# PASSAGE SHOWN

Extracts from the brief:
"...to explore how computer technology can be applied to construct and present narratives, in forms that encourage new ways of reading and writing and make visible the multiplicity and complexity of the world around us."

Description:
Labyrinth v1.0 is a tool for authoring and reading interactive narratives of sounds and texts. After reading of Borge's short story The Garden of Forking Path, I was enchanted by the idea of narrative as "a labyrith of symbols" in "an invisible labyrith of time", "a growing, dizzying net of divergent, convergent, and parallel times." I wonder if I can express this idea in some way, and so decide to explore the different possibilities of making narratives with electronic and interactive media; the outcome is Labyrith.

# GIVEN DATA
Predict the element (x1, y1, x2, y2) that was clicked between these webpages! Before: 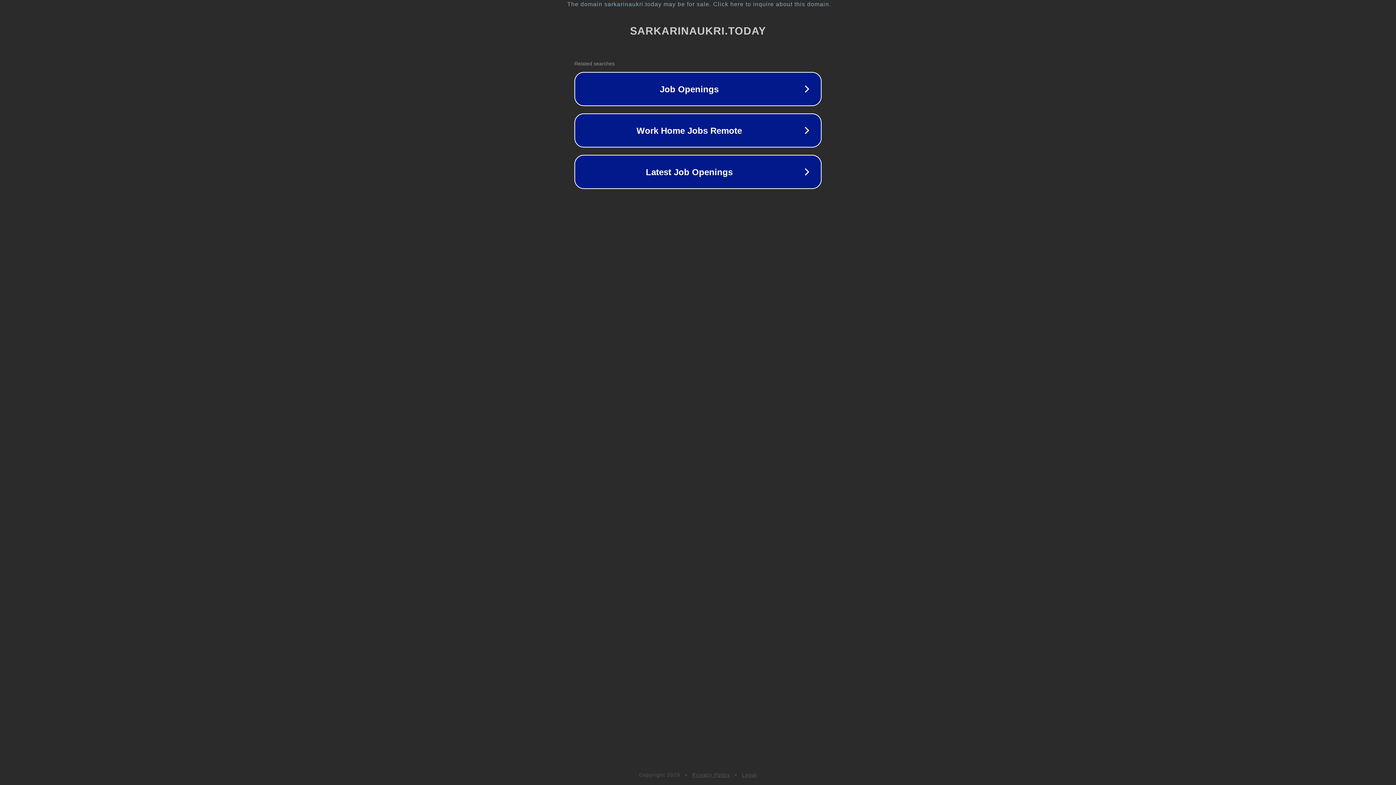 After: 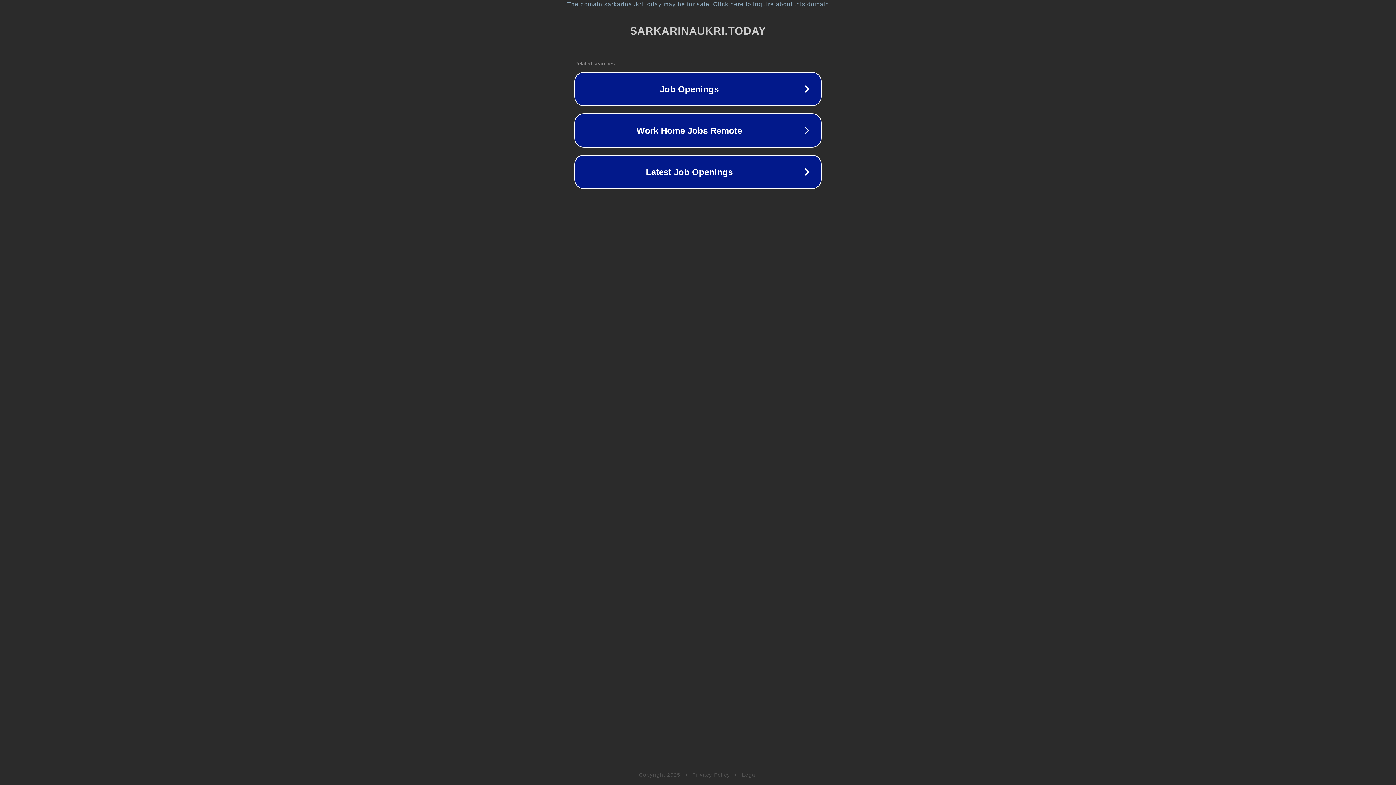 Action: bbox: (742, 772, 757, 778) label: LegalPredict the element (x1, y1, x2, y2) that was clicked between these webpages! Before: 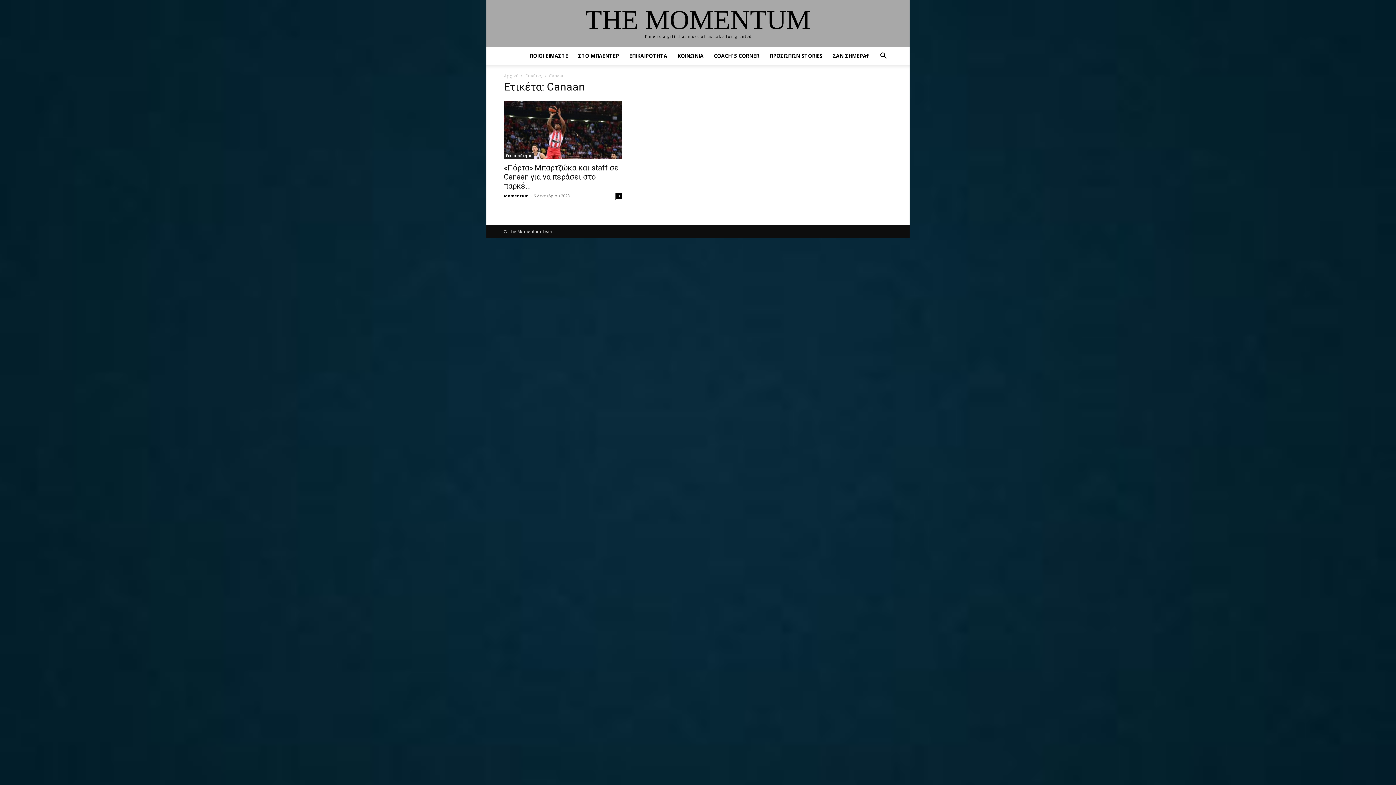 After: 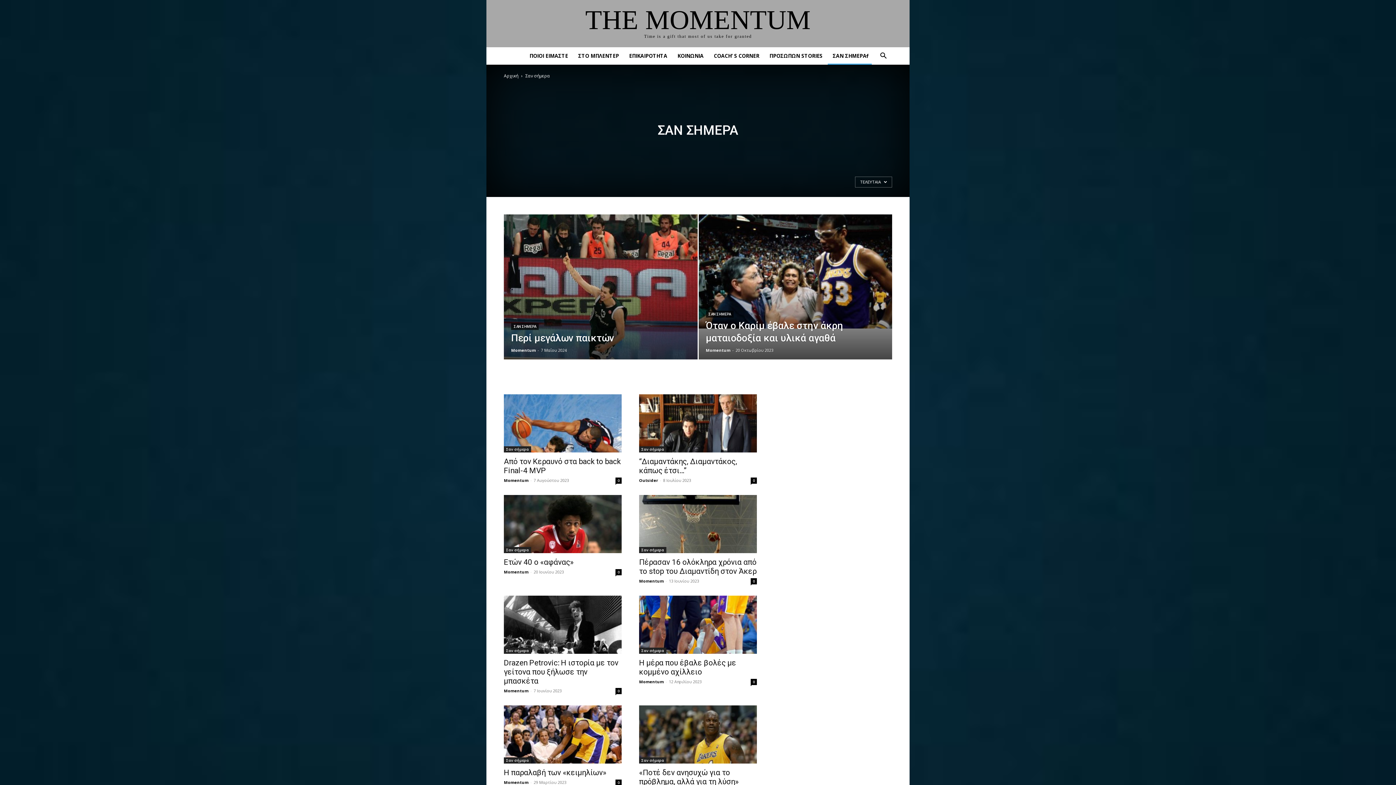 Action: label: ΣΑΝ ΣΗΜΕΡΑ bbox: (827, 47, 871, 64)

# SHORT TASK 1
Set down everything in the Labyrinth v1.0 description above from "Extracts from the" down to "outcome is Labyrith.", unchanged.
# SHORT TASK 2
Answer these from the Labyrinth v1.0 description above:
(a) What kind of tool is Labyrinth v1.0 said to be?
(b) According to the extracts from the brief, what should the new narrative forms make visible?
(c) What media did the writer decide to explore for making narratives?

# EXPECTED OUTPUT 1
Extracts from the brief:
"...to explore how computer technology can be applied to construct and present narratives, in forms that encourage new ways of reading and writing and make visible the multiplicity and complexity of the world around us."

Description:
Labyrinth v1.0 is a tool for authoring and reading interactive narratives of sounds and texts. After reading of Borge's short story The Garden of Forking Path, I was enchanted by the idea of narrative as "a labyrith of symbols" in "an invisible labyrith of time", "a growing, dizzying net of divergent, convergent, and parallel times." I wonder if I can express this idea in some way, and so decide to explore the different possibilities of making narratives with electronic and interactive media; the outcome is Labyrith.

# EXPECTED OUTPUT 2
(a) A tool for authoring and reading interactive narratives of sounds and texts.
(b) The multiplicity and complexity of the world around us.
(c) Electronic and interactive media.